Our Bureau, MumbaiFriday, August 5, 2011, 17:20 Hrs  [IST]

Cipla, the third largest pharma company in India with sales of Rs.6,100 crore plus, has posted marginally lower net profit during the first quarter ended June 2011 on account of higher employees cost, depreciation, interest and taxation provisions. The net profit stood at Rs.253.34 crore as against Rs.257.42 crore in the similar period of last year. The net sales increased by 8.6 per cent to Rs.1,550 crore from Rs.1,427 crore. Despite significant volatile movements in price movements on stock exchanges, Cipla scrip maintained its uptrend today and closed with a gain of Rs.2.25 at Rs.308.40 on BSE.

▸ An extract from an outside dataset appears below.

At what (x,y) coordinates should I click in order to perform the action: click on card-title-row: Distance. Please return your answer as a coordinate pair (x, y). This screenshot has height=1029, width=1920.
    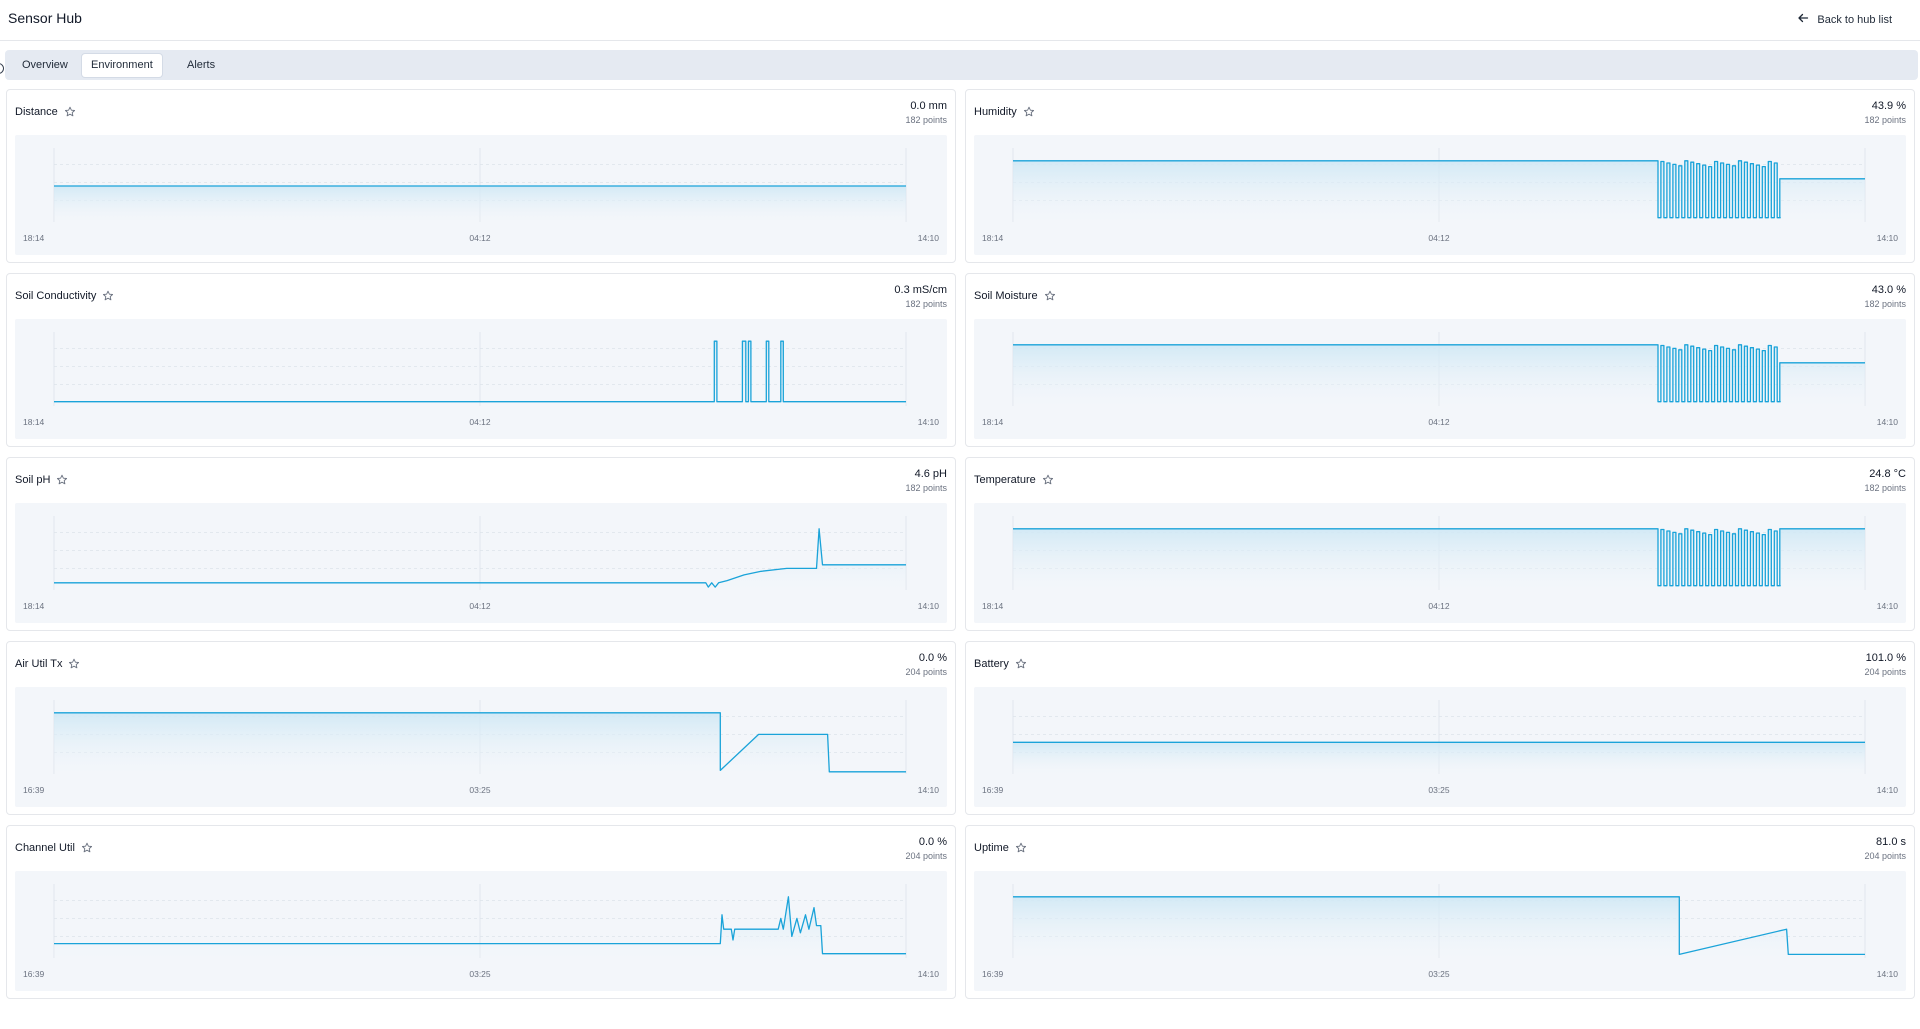
    Looking at the image, I should click on (46, 112).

The company's domestic sales increased by 10.1 per cent to Rs.743.64 crore from Rs.675.15 crore and its exports moved up by 8.4 per cent to Rs.830.17 crore from Rs.765.88 crore. Exports contributed 52.7 per cent to its total sales during the first quarter ended June 2011 as against 53.1 per cent in the last period. Its formulations export improved by 5.3 per cent to Rs.658.86 crore from Rs.625.72 crore and that of APIs & others improved strongly by 22.2 per cent to Rs.171.31 crore from Rs.140.16 crore.
The operating margins have increased significantly mainly due to better utilization of Indore SEZ and changes in product mix. The company's EBDITA moved up 7.4 per cent to Rs.394.39 crore from Rs.367.35 crore. The employees cost went up by 24.5 per cent to Rs.171.23 crore from Rs.24.5 crore. Its depreciation provision moved up by 28.2 per cent to Rs.70.25 crore from Rs.54.82 crore mainly on account of addition of fixed assets at its Indore SEZ factory. Its tax provision increased by 21 per cent to Rs.66.55 crore from Rs.55 crore in the corresponding period of last year as the tax benefits on EOUs was expired during the quarter. The interest burden of Rs.4 crore also impacted its bottom line.